O parlamentar ressalta ainda que a solicitação tem como base estudos prévios e vistorias técnicas já realizadas por sua assessoria, não havendo, neste momento, necessidade de novos levantamentos. “O que estamos pedindo é execução. As evidências são claras e os prejuízos, recorrentes. Precisamos de ação imediata para proteger a população e a economia da região”, pontuou.
Além da elevação da rodovia, o parlamentar solicita a reestruturação das pontes centenárias da Estrada de Ferro Madeira-Mamoré e melhorias nas estradas vicinais da região, muitas das quais se tornam intransitáveis com as cheias. “O que estamos pedindo é justiça com a população da fronteira, que convive com os prejuízos de uma obra de interesse nacional, mas segue esquecida pelo poder público”, declarou.
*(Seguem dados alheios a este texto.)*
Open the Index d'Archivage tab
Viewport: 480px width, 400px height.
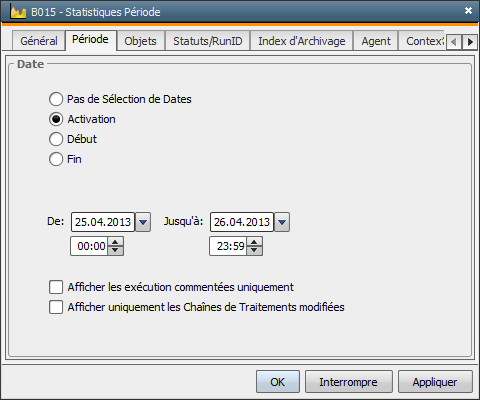tap(302, 41)
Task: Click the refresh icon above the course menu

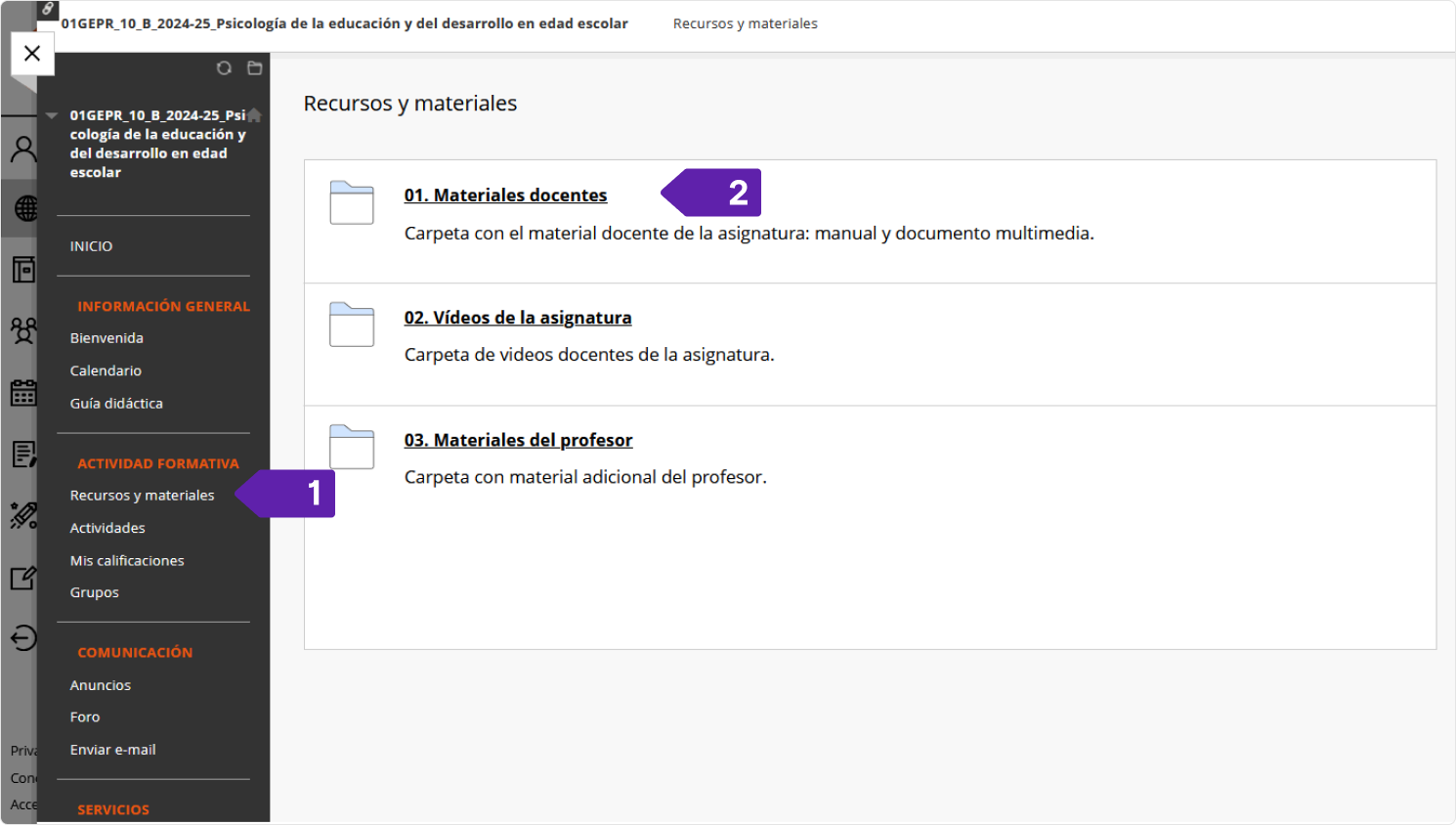Action: coord(224,67)
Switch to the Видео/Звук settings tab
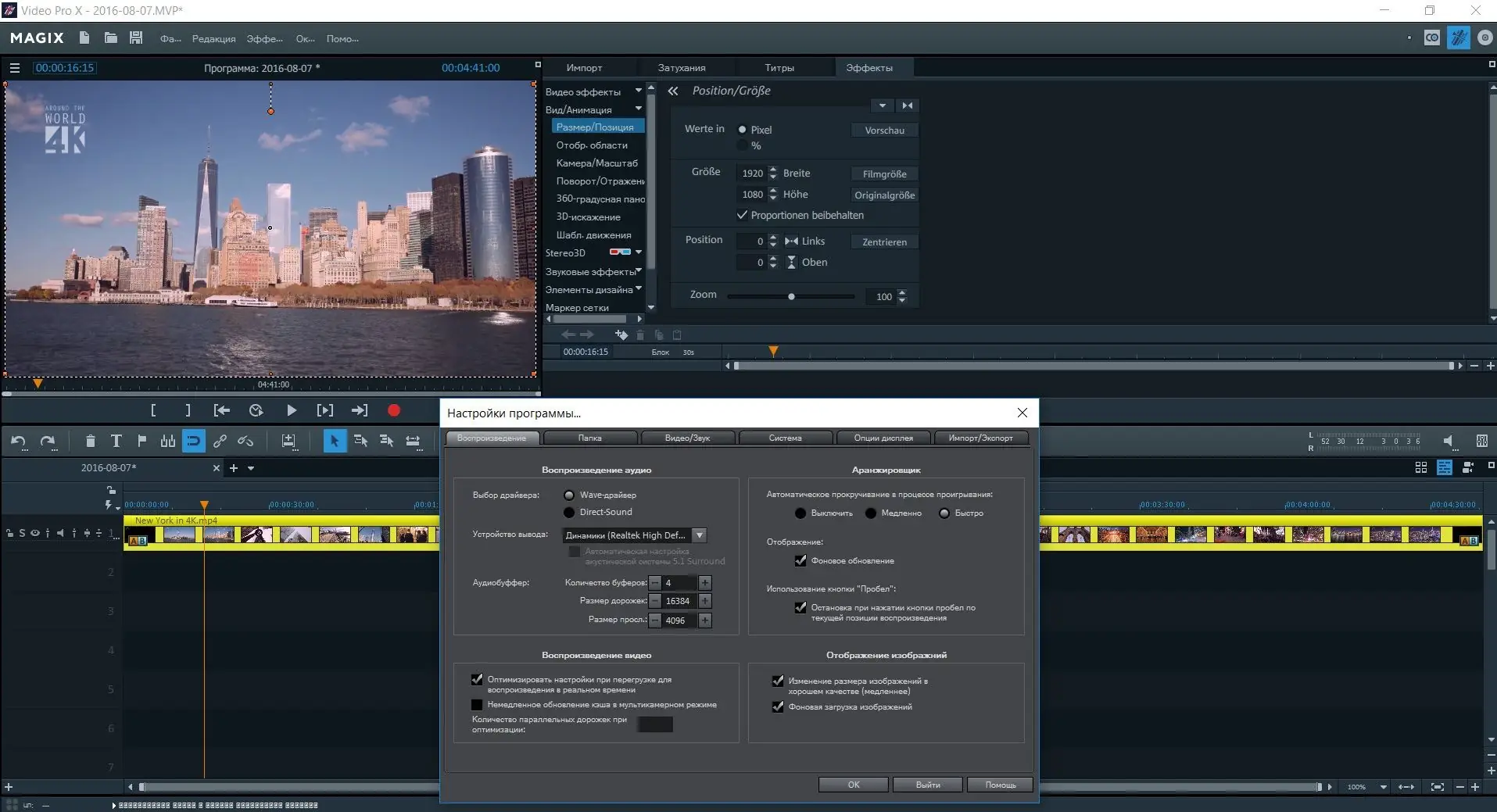The width and height of the screenshot is (1497, 812). 687,438
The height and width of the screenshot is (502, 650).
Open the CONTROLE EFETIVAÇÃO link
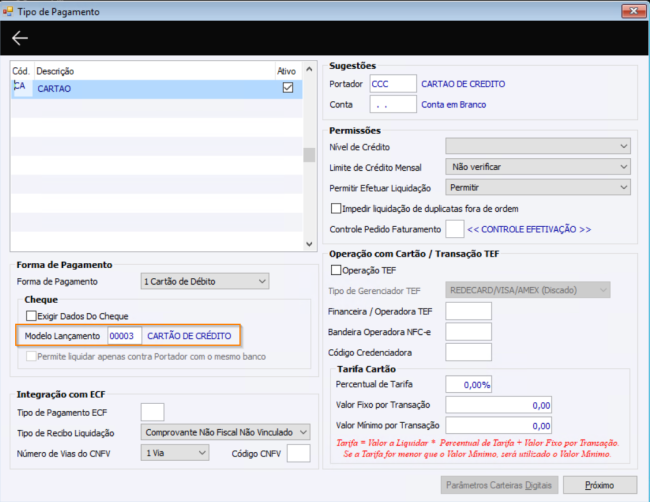coord(529,229)
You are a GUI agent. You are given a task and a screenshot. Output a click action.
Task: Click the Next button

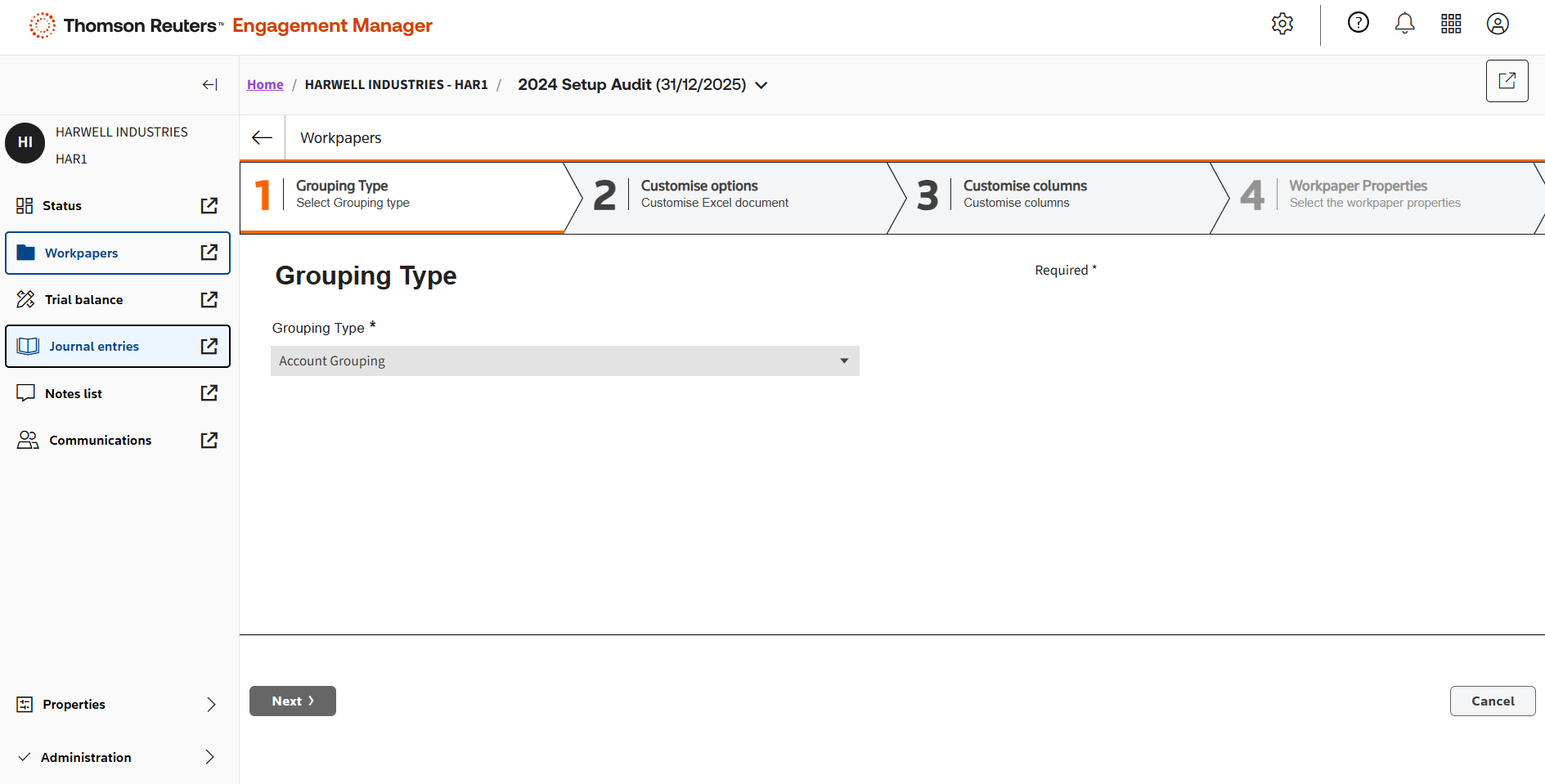(x=292, y=701)
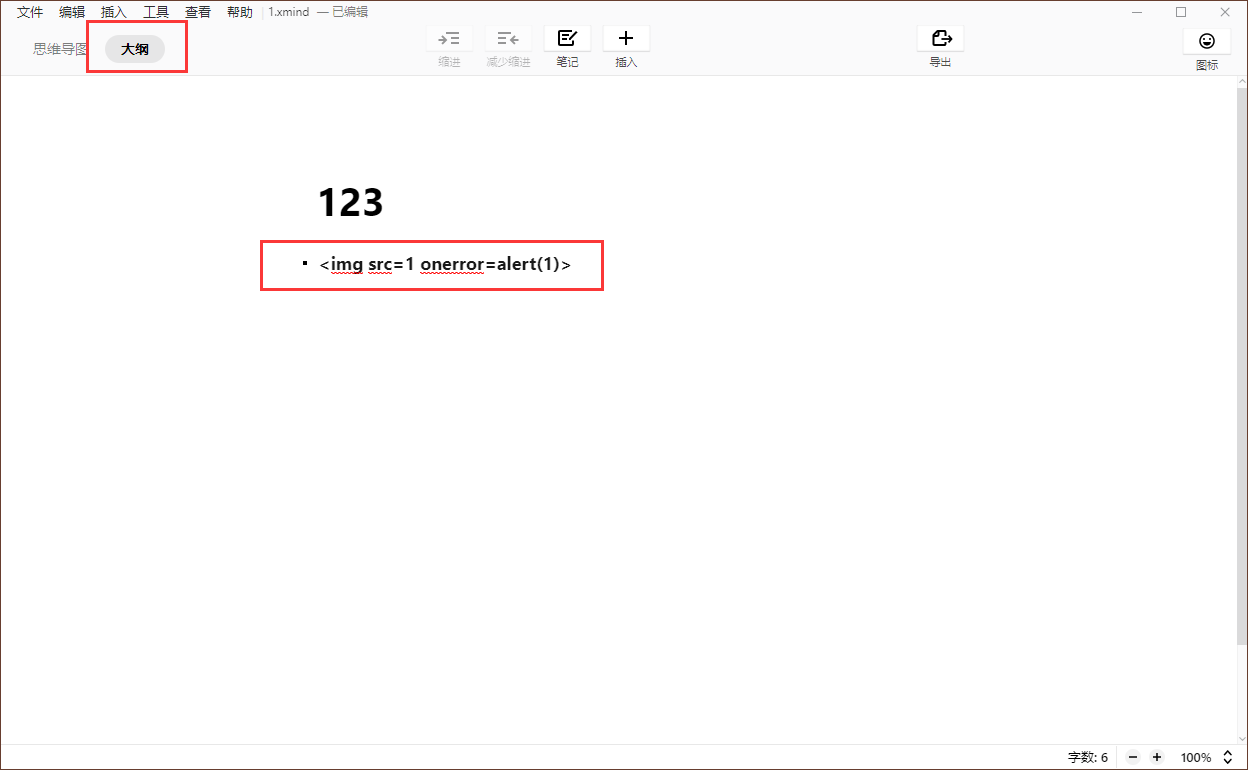
Task: Click the bullet before the img item
Action: [x=305, y=263]
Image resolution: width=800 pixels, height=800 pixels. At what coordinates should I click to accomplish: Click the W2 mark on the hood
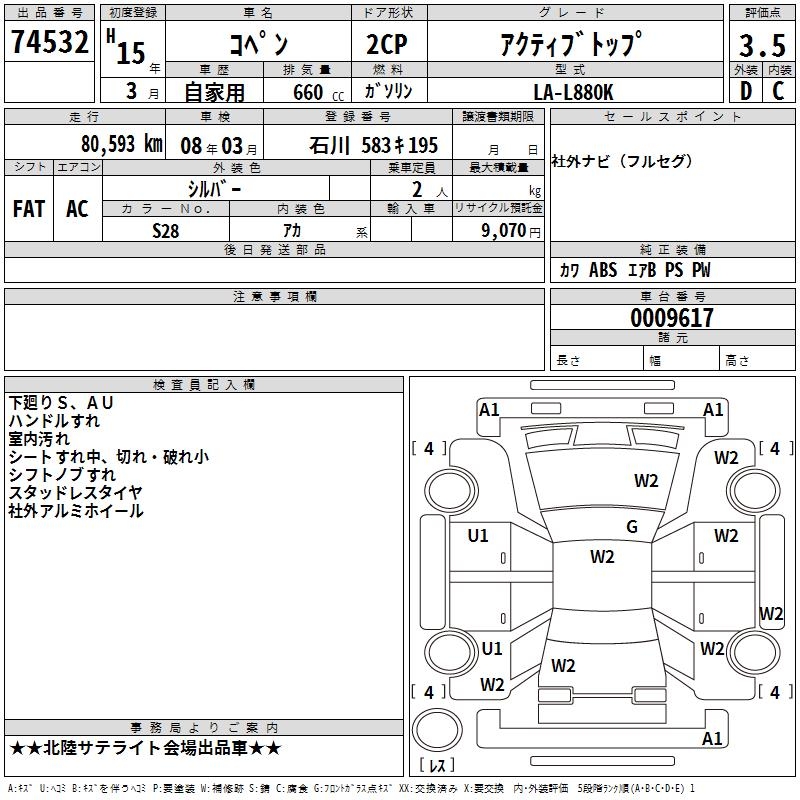tap(646, 481)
O deputado propôs a articulação entre a Agência Nacional de Águas (ANA), a Agência Nacional de Energia Elétrica (ANEEL), o DNIT e a empresa Energia Sustentável do Brasil (ESBR), responsável pela UHE Jirau. “Se a BR-364 já recebeu elevação em trechos críticos, a BR-425 também precisa desse tratamento. Não há mais tempo a perder”, concluiu.